Как обычно, даю впечатлениям отстояться недельку-другую... месяц... Если не забылось, помнятся характеры героев и дела их - значит, зацепило не только бойким слогом. Значит, в избранное.
Надежда Попова, цикл "Конгрегация". Долго не собиралась почитать, и таки рада, что добралась. Редкое качественное произведение в потоке отечественной фантастики - литература, не чтиво. Читается с интересом и притом неспешно (последнии раз такое встречала у Паро, про комиссара Ле Флока) - не хочется упускать из-за проглатывания текста детали и стоящие за ними смыслы, интриги, личности. Ибо они тут есть - разномасштабные, но даже в проходных персонажах (третий мечник второй стражи ) - не картонные, живые, сложные. Показан целый мир - многоплановый, и на каждом плане некие силы ведут свою игру, влияя на планы соседние, как сверху вниз, так и иногда (особенно когда вмешивается Гессе) - снизу вверх. Идет борьба на уровне религиозно-магическом: христианство - язычество. Магия тут - основное допущение, превращающее историческую Священную Римскую империю 16 века в альтернативную империю 14 века (но с папским расколом), с возникшей гораздо раньше исторического (для противостояния колдунам) жестокой Инквизицией и уже позднее на ее основе - жесткой, терпимой и въедливой Конгрегацией. Идет борьба на политическом уровне - Ватикан и Империя; а в самой Империи - Германия и Богемия, немцы и чехи. Идет борьба служителей Конгрегации с магами и нелюдями, убивающими людей. Идет борьба в душах служителей (и не только) - как правильно поступить? И на каждом плане не обошлось без участия следователя Конгрегации - Курта Игнациуса Гессе, человека с большим умом, горячим сердцем, стальной волей и устойчивостью к ментальному воздействию. Инквизитора
В цикле предполагается 9 книг, написано 6. С каждой книгой герои встают перед выбором, меняются, мужают, раскрываются с новой стороны.

Исходные данные –
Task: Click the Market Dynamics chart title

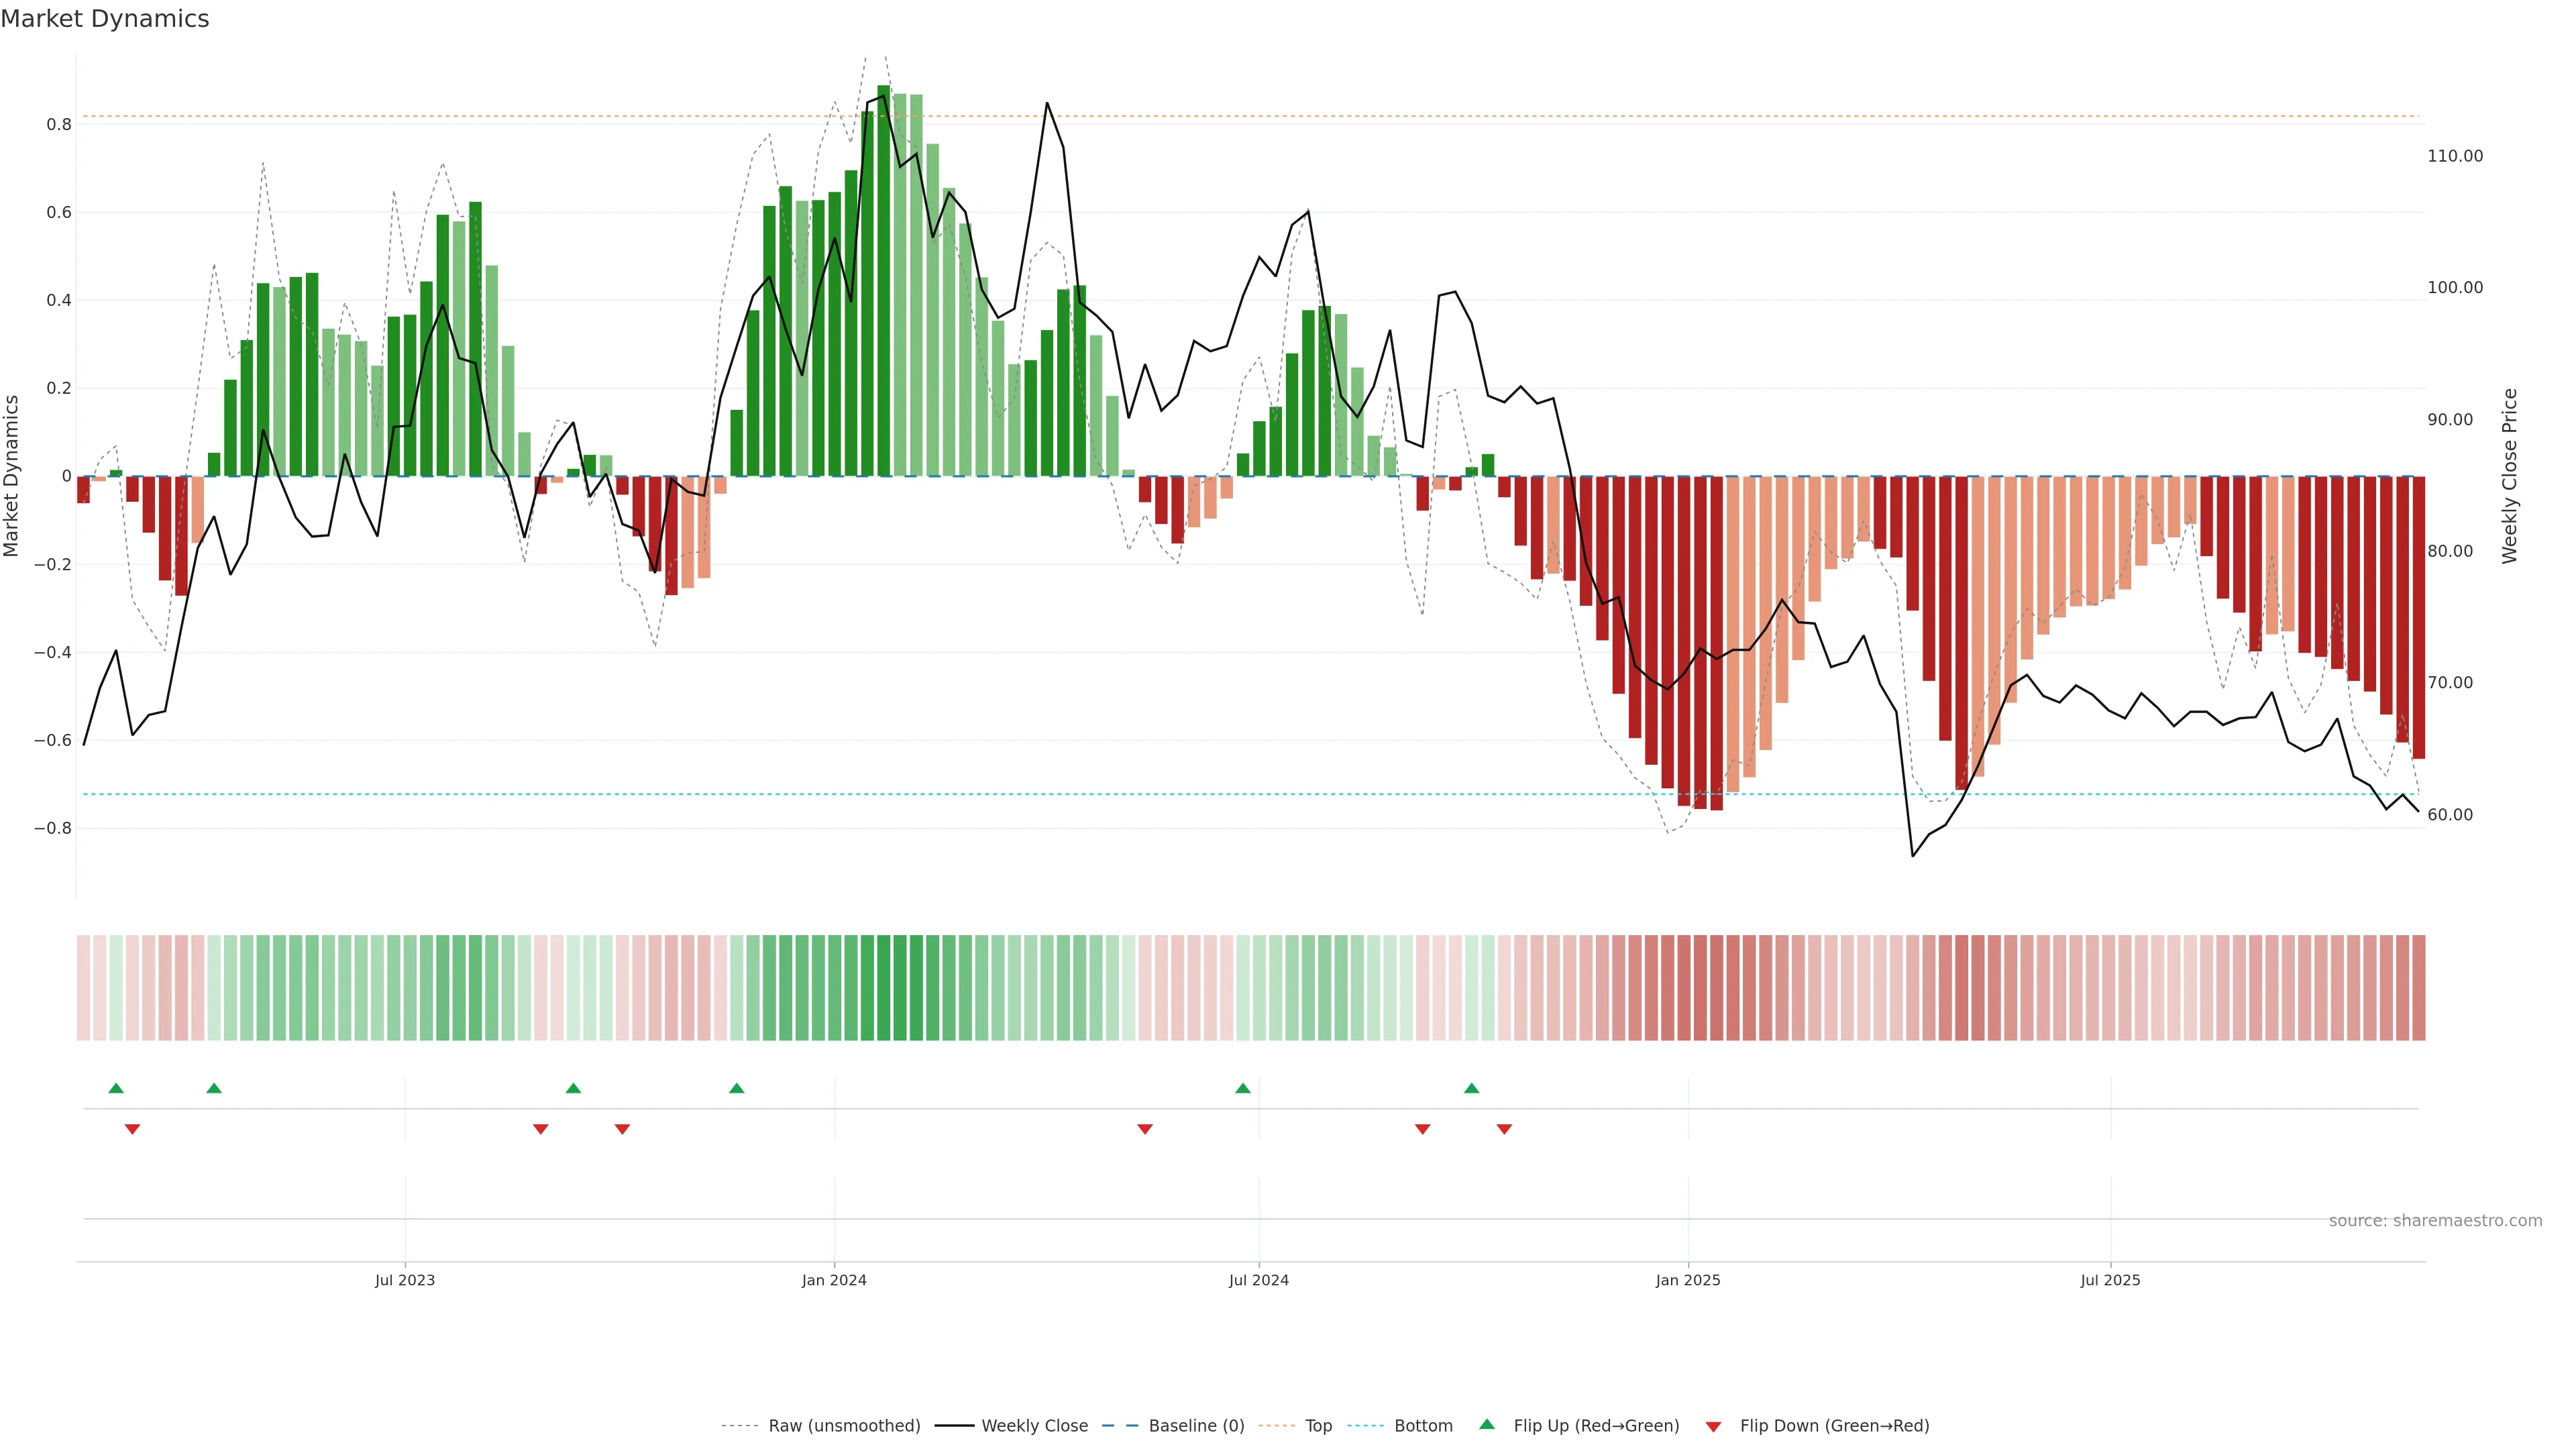Action: coord(105,19)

Задания –
a. Воспроизведите дословно фрагмент отзыва о «Конгрегации». Начните со слов «Как обычно, даю» и остановитесь после слов «Значит, в избранное.».
b. Сколько книг, согласно отзыву о «Конгрегации», предполагается в цикле и сколько из них уже написано?
c. Пожалуйста, допишите следующую часть отзыва о «Конгрегации», начиная сразу после его последней фразы.

Ответы –
a.
Как обычно, даю впечатлениям отстояться недельку-другую... месяц... Если не забылось, помнятся характеры героев и дела их - значит, зацепило не только бойким слогом. Значит, в избранное.

b. Предполагается 9 книг, написано 6.

c.
Коротенько по сюжетам.
1. "Ловец человеков".читать дальшеПервое дело молодого следователя Курта Гессе, которое ему приходится вести одному и в отдаленной деревушке. Незначительное на первый взгляд, оно оборачивается крестьянским восстанием, сгоревшим замком и продуманной интригой серьезного противника - которую почти удалось сорвать. В итоге Гессе обзавелся опытом, врагом, пирофобией и полудобровольным помощником Бруно Хоффмайером. Много раз речь заходит об Академии святого Макария, где из никому не нужных мальчишек воспитываются будущие служители Конгрегации. Для Курта она - семья и дом, школа и опора.
2. "По делам их".читать дальшеВторое расследование Курта Гессе происходит через полгода, в городе Кельн, в компании местных инквизиторов и Бруно. Заведенное от скуки дело о почти непримечательной смерти студента вывело на заговор магов и высшей знати, но - без улик... И для получения улик Курт пошел на внедрение к заговорщикам, плачевно кончившееся для большинства из них. Детективная часть - весьма любопытно, двойная игра - восхитительно! Интересно товарищество следователей в работе. Еще здесь - о первой любви, как она может возникнуть и как - погаснуть, обнаружив бездушие. А основной рефрен - справедливость и милосердие.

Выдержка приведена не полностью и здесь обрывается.